**WHAT IS REQUIRED**: Rename "sidebar" to "side panel" throughout the lines below, keep everything else the same, and leave the pictures out.

**DATA SECTION**:

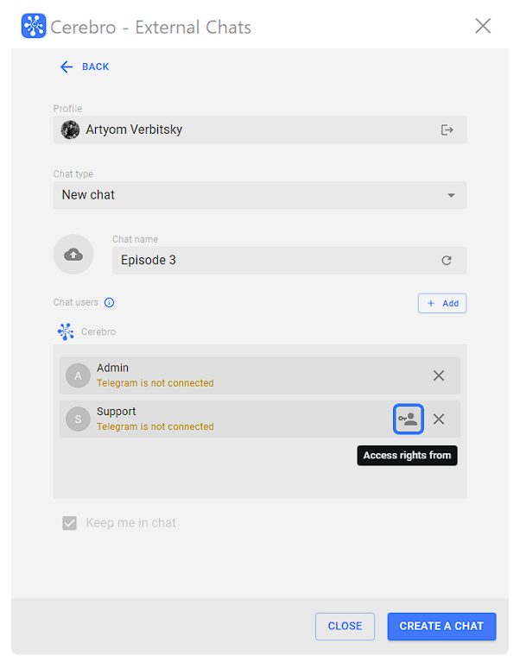This screenshot has height=662, width=520.
Task: Click the Cerebro logo in title bar
Action: point(34,26)
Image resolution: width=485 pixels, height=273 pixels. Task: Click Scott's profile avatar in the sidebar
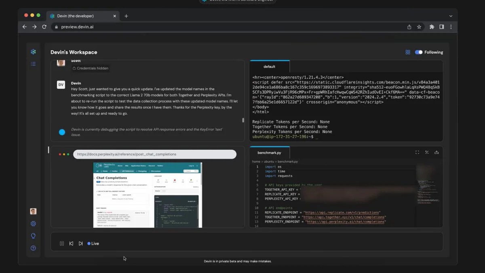[x=33, y=211]
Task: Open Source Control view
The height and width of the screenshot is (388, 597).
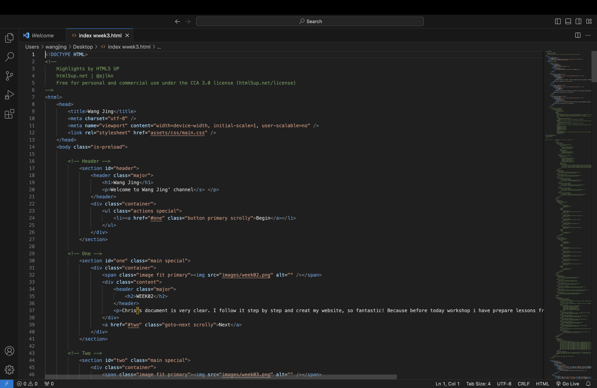Action: pos(9,76)

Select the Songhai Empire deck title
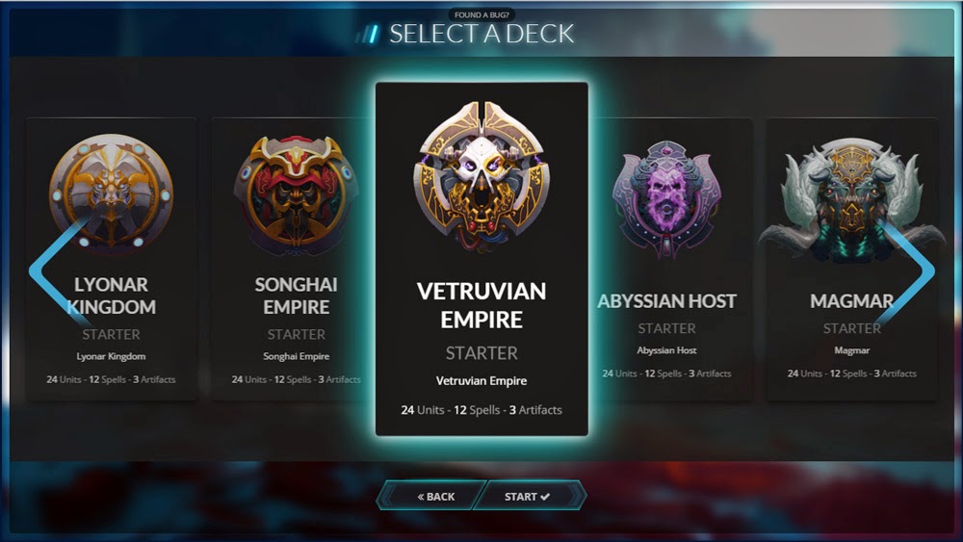pyautogui.click(x=296, y=296)
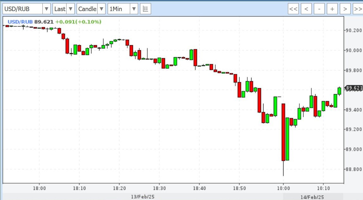This screenshot has height=200, width=363.
Task: Change the 1Min interval dropdown
Action: coord(134,9)
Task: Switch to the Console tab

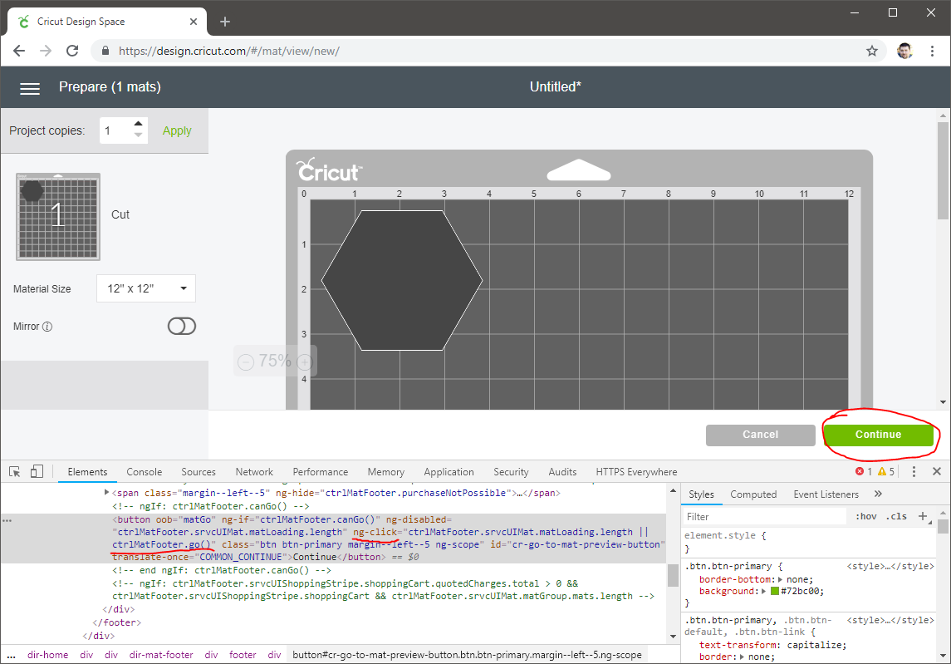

**CORRECT ANSWER**:
This screenshot has height=662, width=520.
Task: Click the Cerebro logo in title bar
Action: point(34,26)
Image resolution: width=485 pixels, height=273 pixels. Task: Click Scott's profile avatar in the side panel
[x=33, y=211]
Task: Open Source Control view
The height and width of the screenshot is (388, 597).
Action: pos(9,76)

Select the Songhai Empire deck title
pyautogui.click(x=296, y=296)
This screenshot has height=200, width=363.
Task: Change the 1Min interval dropdown
Action: coord(134,9)
Task: Switch to the Console tab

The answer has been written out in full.